Here is an example using your data.
Add Data
127.0.0.1:6379> JSON.SET doc:1 $ '{"page_name": "home", "visit_count" : 10}'
OK
127.0.0.1:6379> JSON.SET doc:2 $ '{"page_name": "add_to_cart", "visit_count" : 7}'
OK
127.0.0.1:6379> JSON.SET doc:3 $ '{"page_name": "checkout", "visit_count" : 5}'
OK
Create an index
At least one field needs to be indexed. Here are few possible options:
Indexing visit_count
:
FT.CREATE idx ON JSON PREFIX 1 doc: SCHEMA $.visit_count AS visit_count SORTABLE
Indexing page_name
FT.CREATE idx ON JSON PREFIX 1 doc: SCHEMA $.page_name AS page_name TAG
Indexing page_name
and referring to visit_count
(multiple lines for readability):
FT.CREATE idx ON JSON PREFIX 1 doc: SCHEMA
$.visit_count AS visit_count SORTABLE NOINDEX
$.page_name AS page_name TAG
Notice that I mention visit_count
with NOINDEX
for quick access but without indexing (so it cannot be referred to in the query part, but can be referred to as part of the aggregations).
Querying the index
The trick is to use some dummy field that is equal in all the documents. You can use an existing one if you have one, but if not you can create one using APPLY
(documentation here):
APPLY 1 AS __dummy
will add to all the documents a field named __dummy
with the value 1
. This is only for the query context and it will not be added to the JSON object itself. Of course, any name and value are possible.
For cases 1 and 3:
FT.AGGREGATE idx * APPLY 1 AS __dummy GROUPBY 1 @__dummy REDUCE SUM 1 @visit_count AS count
For case 2:
FT.AGGREGATE idx * APPLY 1 AS __dummy LOAD 3 $.visit_count AS visit_count GROUPBY 1 @__dummy REDUCE SUM 1 @visit_count AS count
Output (for all cases):
1) (integer) 1
2) 1) "__dummy"
2) "1"
3) "count"
4) "22"
EDIT
Apparently, you can GROUPBY
0 field, so the APPLY
trick is redundant.
Use
FT.AGGREGATE idx * GROUPBY 0 REDUCE SUM 1 @visit_count AS count
for cases 1 and 3, or, for case 2:
FT.AGGREGATE idx * LOAD 3 $.visit_count AS visit_count GROUPBY 0 REDUCE SUM 1 @visit_count AS count
to get the output:
1) (integer) 1
2) 1) "count"
2) "22"
Using redis-py:
import redis
import redis.commands.search
import redis.commands.search.reducers as reducers
from redis.commands.search.aggregation import AggregateRequest
from redis.commands.json.path import Path
from redis.commands.search.field import (
NumericField,
TagField,
)
from redis.commands.search.indexDefinition import IndexDefinition, IndexType
conn = redis.Redis(host="localhost", port=6379, db=0)

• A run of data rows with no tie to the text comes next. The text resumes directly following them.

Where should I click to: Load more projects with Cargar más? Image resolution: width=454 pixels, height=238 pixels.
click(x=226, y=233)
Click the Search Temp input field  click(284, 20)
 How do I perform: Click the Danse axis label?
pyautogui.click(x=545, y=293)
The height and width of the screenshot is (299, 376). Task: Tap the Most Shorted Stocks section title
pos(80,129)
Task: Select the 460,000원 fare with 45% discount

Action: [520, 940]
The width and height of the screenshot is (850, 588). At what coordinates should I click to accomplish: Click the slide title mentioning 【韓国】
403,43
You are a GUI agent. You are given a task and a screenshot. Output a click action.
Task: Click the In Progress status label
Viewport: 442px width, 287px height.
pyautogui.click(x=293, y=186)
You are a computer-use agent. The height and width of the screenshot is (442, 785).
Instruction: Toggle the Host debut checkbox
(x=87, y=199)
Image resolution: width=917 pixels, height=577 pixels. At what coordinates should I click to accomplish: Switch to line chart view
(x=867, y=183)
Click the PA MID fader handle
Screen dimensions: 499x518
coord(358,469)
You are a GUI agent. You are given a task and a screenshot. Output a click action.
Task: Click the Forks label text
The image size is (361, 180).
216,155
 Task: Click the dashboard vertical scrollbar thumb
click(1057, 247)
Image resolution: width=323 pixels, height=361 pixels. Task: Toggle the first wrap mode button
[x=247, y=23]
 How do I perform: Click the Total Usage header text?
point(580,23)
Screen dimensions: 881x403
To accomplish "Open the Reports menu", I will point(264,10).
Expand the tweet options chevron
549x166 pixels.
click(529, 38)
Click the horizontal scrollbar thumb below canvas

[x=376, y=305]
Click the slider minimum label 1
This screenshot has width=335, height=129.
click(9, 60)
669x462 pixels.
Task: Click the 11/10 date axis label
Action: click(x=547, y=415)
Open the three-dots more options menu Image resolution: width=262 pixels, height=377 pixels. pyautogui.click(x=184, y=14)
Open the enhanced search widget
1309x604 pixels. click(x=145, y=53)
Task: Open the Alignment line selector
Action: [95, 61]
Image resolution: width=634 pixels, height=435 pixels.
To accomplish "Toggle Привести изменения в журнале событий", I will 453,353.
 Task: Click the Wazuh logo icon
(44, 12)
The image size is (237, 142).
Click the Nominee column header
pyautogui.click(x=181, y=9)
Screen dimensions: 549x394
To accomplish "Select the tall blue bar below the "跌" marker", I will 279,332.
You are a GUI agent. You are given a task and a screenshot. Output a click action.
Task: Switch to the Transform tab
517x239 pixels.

definition = IndexDefinition(
prefix=["doc:"],
index_type=IndexType.JSON,
)
conn.ft().create_index((
TagField("$.page_name", as_name="page_name"),
NumericField("$.visit_count", as_name="visit_count", sortable=True, no_index=True),
),
definition=definition,
)
conn.json().set("doc:1", Path.root_path(), {"page_name": "home", "visit_count": 10})
conn.json().set("doc:2", Path.root_path(), {"page_name": "add_to_cart", "visit_count": 7})
conn.json().set("doc:3", Path.root_path(), {"page_name": "checkout", "visit_count": 5})
total_sum = conn.ft().aggregate(AggregateRequest().group_by([], reducers.sum("visit_count"))).rows[0][1]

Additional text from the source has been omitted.